▸ **Selected text**:
:::::
Statistical analysis:
Descriptive statistics were calculated for subject-level demographics and characteristics were calculated as well as for all angiographic measurements. The measurements are presented as median (interquartile range) or mean ± standard deviation for continuous data and percent (n) for categorical data. For comparison of PDA measurements from 3D modeling and projectional angiography, a Friedman’s test (non-parametric two-way ANOVA) was performed with a Nemenyi post-hoc test to compare pairs of measurements. To further assess comparison of PDA measurements, and possible changes in prostaglandin E1 (PGE) dosing, Friedman’s test was performed on two subsamples of patients: Subgroup 1 - patients with no changes in PGE dosing between CTA acquisition and projection angiography (n=19) and Subgroup 2 - patients with changes in PGE dosing (n=14). Inter-reader reliability was calculated with an intraclass-correlation coefficient. Bland-Altman plots were generated to assess for whether systemic error changed along the ranges of PDA lengths and diameters. A Spearman’s coefficient was used to compare continuous variables with categorical data (e.g. 3D semi-automatic calculated tortuosity vs tortuosity classification).
Results
Patient description
A total of 35 patients had pre-procedural CT angiograms. Two patients were excluded for insufficient image quality to generate a three-dimensional segmentation due to motion artifact. 33 subjects underwent DAS for DD-PBF during the study period after obtaining a pre-procedural CTA (Table 1) The majority of patients had pulmonary atresia (73%) with 27% having expected single ventricle physiology and all with confluent pulmonary arteries. The median weight at first intervention was 2.9 kg (IQR 2.3–3.2 kg) with 27% (n=9) born at less than 37 weeks gestational age. 85% (n=28) were on PGE at the time of CTA and DAS procedure when 2D angiograms were performed. 42% (n=14) had a change in PGE dosing between CTA and DAS, typically transient discontinuation of PGE prior to DAS. Of note, two subjects (6%) had a coronary wire through the PDA at time of initial angiogram during DAS. The patients had a range of ductal anatomies, including right aortic arch, various brachiocephalic vessel branching patterns, tortuosity and ductal origins (Figure 4).
:::::
(Extracted records)

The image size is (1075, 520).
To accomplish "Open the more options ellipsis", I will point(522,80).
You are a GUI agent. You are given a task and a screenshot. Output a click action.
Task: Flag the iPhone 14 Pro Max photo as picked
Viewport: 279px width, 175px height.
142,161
:::::
▸ **Problems to solve**:
1 > Answer these questions from the PDA measurement study text:
(a) Which post-hoc test accompanied Friedman's test for comparing pairs of measurements?
(b) How many patients were excluded, and why?
(c) What was the median weight at first intervention?
2 > List every percentage in the patient description of the PDA measurement study text, each with what it describes.
3 > Carry on the PDA measurement study text from its last sentence.
The data play no part in this exercise.

▸ **Answers for each item**:
1 >
(a) A Nemenyi post-hoc test.
(b) Two patients were excluded because motion artifact left the image quality insufficient to generate a three-dimensional segmentation.
(c) 2.9 kg (IQR 2.3–3.2 kg).

2 >
- 73%: patients with pulmonary atresia
- 27%: patients with expected single ventricle physiology
- 27% (n=9): patients born at less than 37 weeks gestational age
- 85% (n=28): patients on PGE at the time of CTA and the DAS procedure
- 42% (n=14): patients with a change in PGE dosing between CTA and DAS
- 6%: subjects with a coronary wire through the PDA at the time of the initial angiogram during DAS

3 >
Table 1.
Baseline Characteristics of PDA Stent Cohort
| Characteristic | PDA stent (N=33) |
|---|---|
|
| |
| Age at CT angiogram, d | 2 (2–4) |
| Age at first intervention, d | 4 (3–8) |
| Weight at first intervention, kg | 2.8 (2.5–3.4) |
| PGE at CT and DAS | 28/33 (85%) |
| PGE dose change after CT | 5/33 (15%) |
| Anatomic diagnosis | |
|
| |
| Pulmonary atresia – IVS | 5 (15%) |
| Pulmonary atresia – VSD | 18 (55%) |
| Pulmonary stenosis – VSD | 7 (21%) |
| Tricuspid atresia - PS or PA | 3 (9%) |
| Expected 2-ventricle physiology | 24 (73%) |
| Antegrade pulmonary blood flow | 9 (27%) |
| Confluent PAs | 33 (100%) |
| Gestational age, weeks | 38 (36.5–39.2) |
| Prematurity (<37 weeks) | 9 (27%) |
| Birth weight, kg | 2.9 (2.3–3.2) |
| Genetic syndrome | 13 (39%) |
Abbreviations: CT, computerized tomography; PGE, prostaglandin E1; DAS, ductus arteriosus stenting; PDA, patent ductus arteriosus; IVS, intact ventricular septum; VSD, ventricular septal defect; PS, pulmonary stenosis; PA, pulmonary atresia; PAs, pulmonary arteries. Data are presented as count (% of total) or median (25th-75th percentiles).
Figure 4:
Extracted vessel centerlines in four patients with varying aortic arch anatomy. A) Highlighted PDA region with spheres indicating software-defined boundaries of the PDA for centerline extraction. B) Centerlines of left aortic arch with normal branching. C) Left aortic arch with common brachiocephalic trunk. D) Right aortic arch with mirror image branching.
Comparison of 3D Modeling to Angiographic Measurements
Modeling and quantification were applied to 33 patients, with the segmentation and measurement workflow requiring less than 30 minutes. Euclidean straight-line lengths from the aortic to pulmonary ends of the PDA and total lengths incorporating all the curves of the vessel from aortic to pulmonary end were visualized and measured from 2D angiograms and 3D-reconstructions (Figure 5). Systematic differences between measurements from 3D automatic, 3D semi-automatic and 2D methods are detailed in Table 2. There was no statistically significant difference in Euclidean straight-line length between both 3D methods and 2D angiography. Measured total length were similar between 2D and 3D semi-automatic methods while the 3D automatic measurements were significantly shorter. The minimum and maximum PDA diameters were systematically larger by 3D semi-automatic measurement than both 3D automatic and 2D methods, with no significant difference between 3D automatic and 2D measurements. These findings were consistent with subgroup analysis of patients with no change in PGE dose between CTA and DAS (subgroup 1, Table 3) or some change in PGE dose, specifically discontinuation of PGE following CTA in the majority of cases (subgroup 2, Table 3).
Figure 5.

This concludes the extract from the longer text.